The UCL Institute of Health Equity in partnership with Legal & General has launched a report, The Business of Health Equity: The Marmot Review for Industry, as a follow-on to both the seminal Marmot Review published a decade ago plus a ten-year review published in February 2020.
This latest review has argued that ill health is responsible for 30% of the shortfall in productivity in the ‘Northern Powerhouse’ compared with the rest of England.
For no good biological reason, life expectancy stalled in 2019 then fell for men and women by approximately a whole year (the level of a decade ago) because of the Covid-19 pandemic (from 79.9 years and 83.6 years to 78.6 years and 82.6 years respectively).
Excessive working hours, the research has argued, are linked to premature deaths from stroke and heart disease – approximately one in eight workers work more than 48 hours per week in the UK, rising to one in six in London.
The food industry spends 27 times more on advertising than the UK government budgets on promoting healthy eating. Yet obesity is a major social determinant of a shorter healthy life expectancy and contributed towards many deaths during Covid.
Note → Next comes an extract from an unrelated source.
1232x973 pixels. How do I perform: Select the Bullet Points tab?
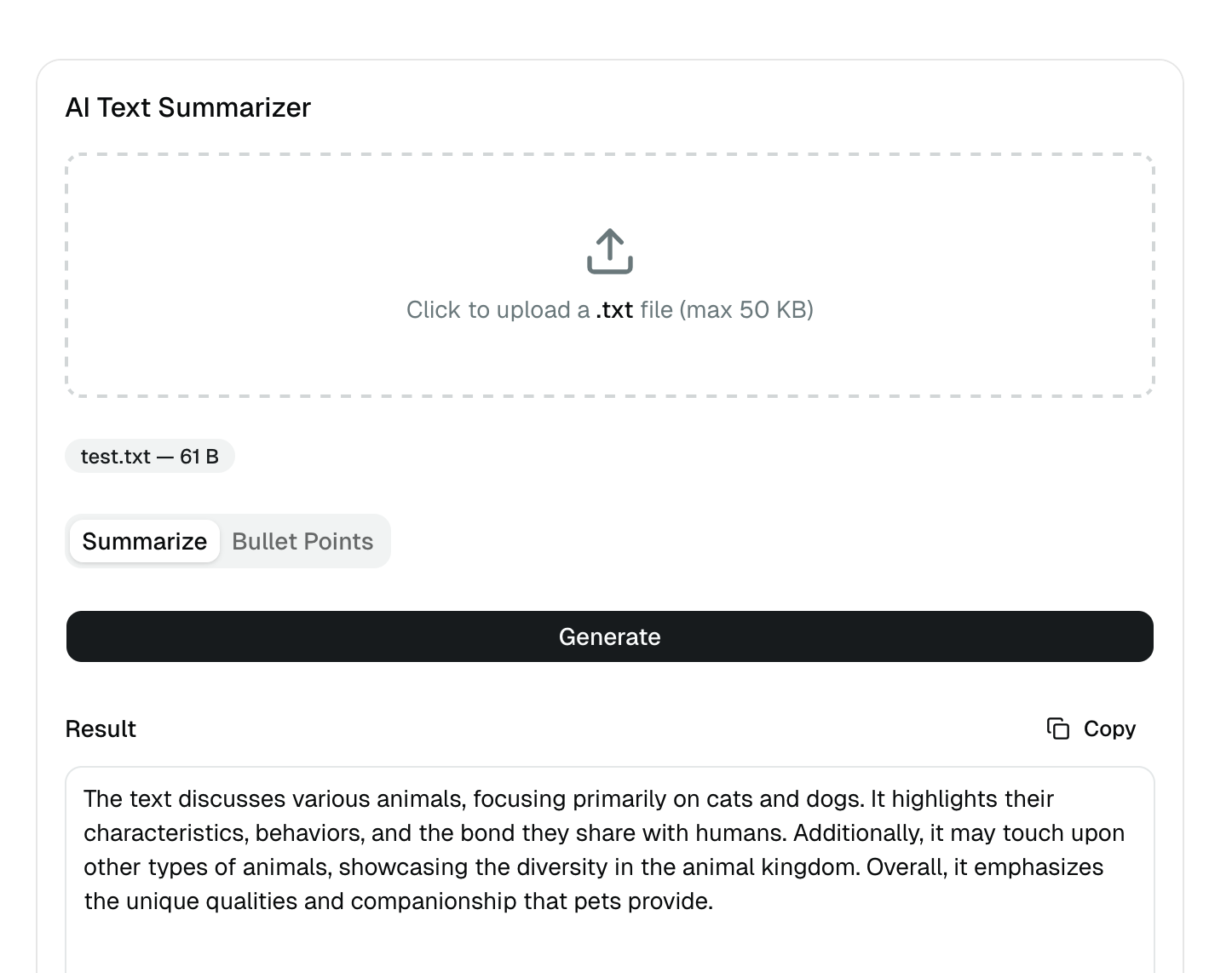pos(302,541)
The statutory minimum wage, even though it has risen this month, is often insufficient to live a healthy life – most people in the UK in poverty are in paid work.
The report has also argued that pay for sickness absence is essential to physical and mental health yet UK statutory sick pay is one of the lowest in the EU, and many low earners are not even eligible.
The report has recommended employers provide sufficient pay and in-work benefits, ensure healthy working conditions, and ensure good employee physical and mental health.
Professor Michael Marmot, director of UCL’s Institute of Health Equity, said: “The Covid-19 pandemic made clear a failing economy damages health. Until now the social determinants of health equity have been the responsibility of government and civil society. Business can be part of the problem of health inequalities.
“More positively, it can be part of the solution and has a key part to play in improving these social conditions that affect health and health equity: in conditions of work and employment; in goods and services; and in impact on the wider society and environment,” he added.